Below are the links which caught my eye this week, I hope that some of them will be useful and interesting for you…
- Canonical Store is to sell multimedia codecs for Ubuntu. Codecs are developed by Fluendo and Cyberlink. It is still possible to do
sudo apt-get install ubuntu-restricted-extras and get that staff installed…
- In A comparative look at compact sysadmin distributions article Cory Buford shares the observations he got during review of several portable (not more 210 Mb) Linux distros which may be helpful to handle “minor catastrophes”. BTW I prefer RIPLinuX
- T-Mobile, Google and HTC announce that first phone based on Android platform will be out next week (23th of September 2008).
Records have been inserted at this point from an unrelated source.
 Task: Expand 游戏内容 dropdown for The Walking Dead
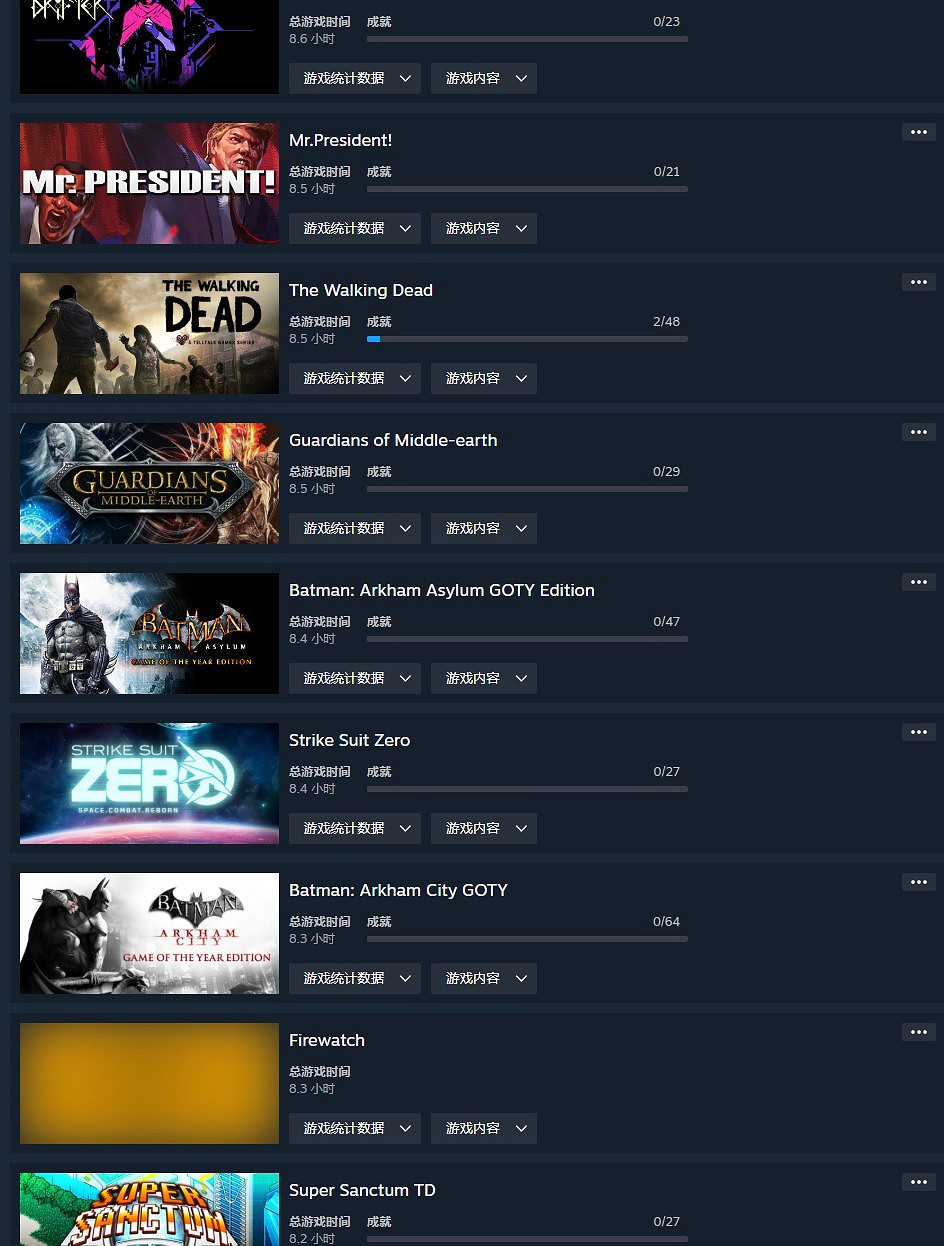point(484,378)
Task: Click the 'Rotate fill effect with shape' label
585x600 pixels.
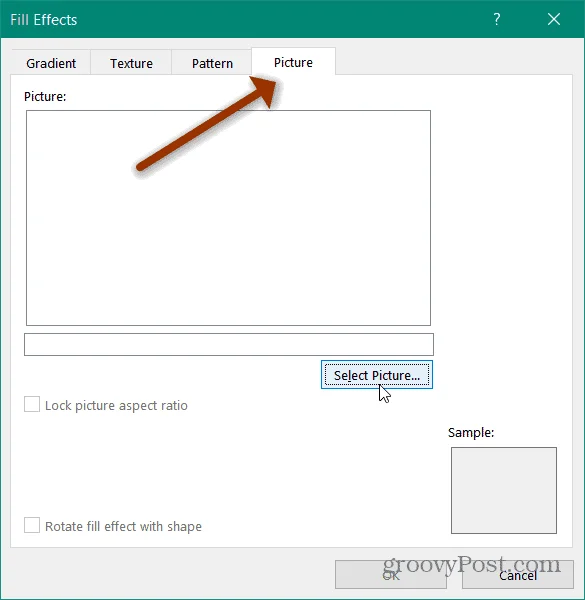Action: (123, 527)
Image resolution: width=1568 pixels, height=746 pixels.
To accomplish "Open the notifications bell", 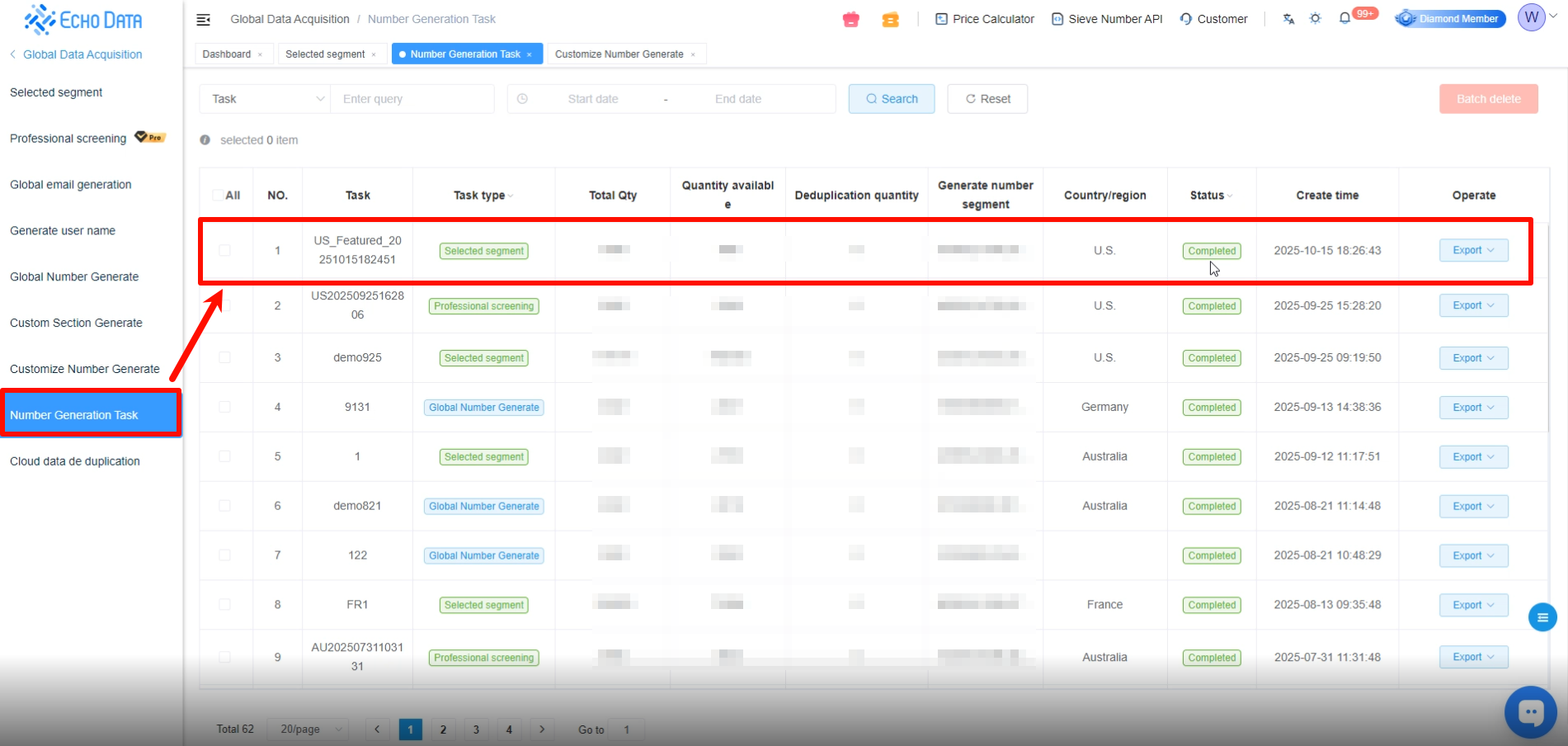I will 1344,18.
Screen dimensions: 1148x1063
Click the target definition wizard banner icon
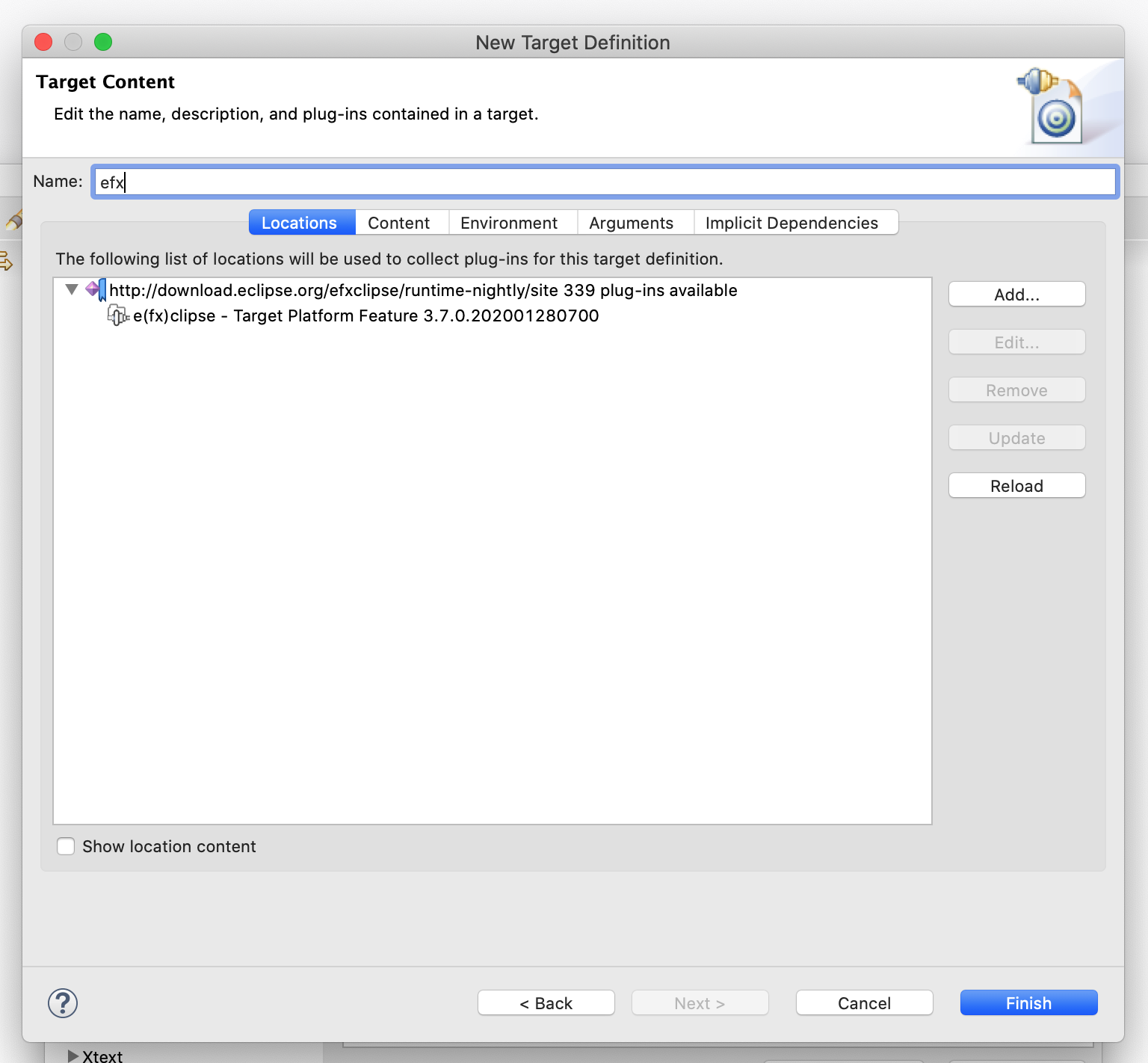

- Google is going to launch its own “computer navy” (sea floating data centres). Now jokes – rumors.
- Codeweavers company has adapted Google Chrome browser for Linux and Mac platform.
- Mozilla asks to display firefox EULA in Ubuntu 8.10. Some people are really disturbed about that.
- XFCE 4.6 first alpha is out for public testing.
And we just launched Linux and Open Source News aggregator at Linux Screw, so you are welcome to set it your homepage
Well, Google is considering to deploy data centres necessary to operate their search engine on barges powering and cooling computers…
Sounds strangely? Just read below!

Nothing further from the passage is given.